Doubt.

 I recently moved back to the South Island after almost 7 years of being in the north. I’ve moved to study to become a Counsellor. It’s day 12 of being here in Ōtautahi Christchurch, and it’s finally stopped feeling like a holiday and started to feel like the reality is sinking in. I’ve left my entire life behind to trust God in what I and many have spent close to 2.5 years decerning. It’s wild, crazy, scary and brave.

Doubt is a normal part of life I’ve learnt to not be afraid of it and to welcome it into my life. In the places of doubt, I’ve experienced God in ways I could have never even considered let alone experience.

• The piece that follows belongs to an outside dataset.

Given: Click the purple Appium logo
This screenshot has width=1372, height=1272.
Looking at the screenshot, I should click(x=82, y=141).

 I’m grateful to my Blueprint/Renew/Anglican whānau for the journeying we have done, that forged my faith, the deep, wide, solid faith I now carry and live with today. That faith stood the test of time in processing through my trauma, working on my recovery, and being a part of an Evangelical church that threw my faith sideways and upside down yet grew my ability to stand up for what I believe to be the truth about Jesus. It also guided me through the deaths of my Niece, Katherine and my sister, Frances which still at times is hard to come to terms with and reconcile.

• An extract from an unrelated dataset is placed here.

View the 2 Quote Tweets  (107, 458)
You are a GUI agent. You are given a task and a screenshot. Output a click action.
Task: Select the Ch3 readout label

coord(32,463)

I don’t think change can happen without doubt. Not in my experience. When I had a dream one night (for those of you that don’t know me, I don’t dream at all) that I was at studying counselling, and I remember saying to God in the morning, 'what on the literal earth was that about?' And later that morning received an email from a friend who also had a dream about me going to bible college, and I just knew this was the seeds being given to me to start planting for this season, which has taken over 2.5 years and is only about to begin.

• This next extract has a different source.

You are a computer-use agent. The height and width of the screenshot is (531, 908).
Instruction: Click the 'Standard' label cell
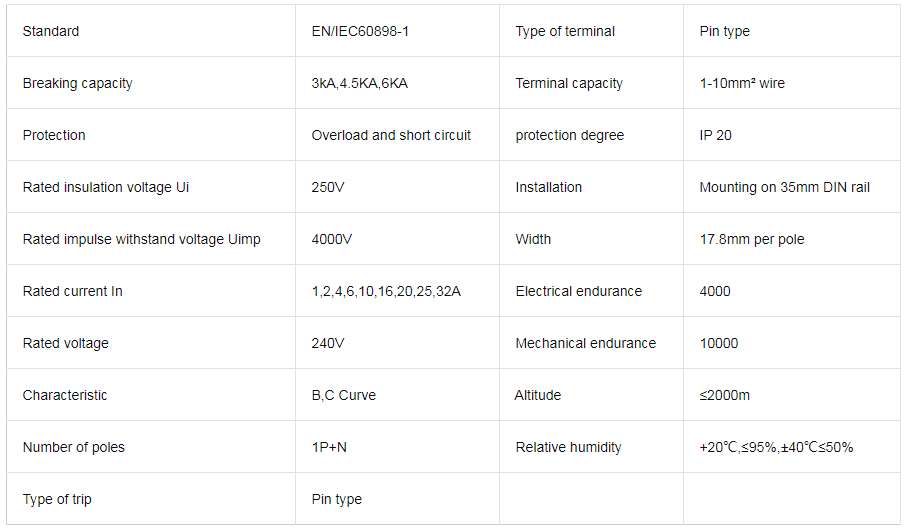click(x=151, y=31)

I doubted the whole way, I doubted while I was praying God’s will, I doubted in my own personal counselling, I doubted in conversations with friends, and I doubted while packing up my gear, getting on the plane and sitting here writing this. I’ve had God so close to me throughout this, providing the whole way. I’ve landed in an amazing Anglican intentional community flat with awesome people, joined an incredible church, made some great friends as well as reconnecting with a close friend who hasn’t lived in the same city for 4 years. God has continued to provide for me in every area. No issue getting a new fantastic counsellor, getting into my course, money, resources, support the lot.

And I still doubt it.

I take heart in these times the many stories in the bible where doubt was normal. In Luke 1 the story of Zechariah. He doubted and rightly so, he and Elizabeth were way too old for children, But God came through for them. They were blessed with John the Baptist! Or In John 20 when Thomas, a disciple of Jesus, doubted Jesus was even the resurrected Christ and it took Jesus showing him his scars and Thomas touching them. He did life with Jesus and doubted Jesus!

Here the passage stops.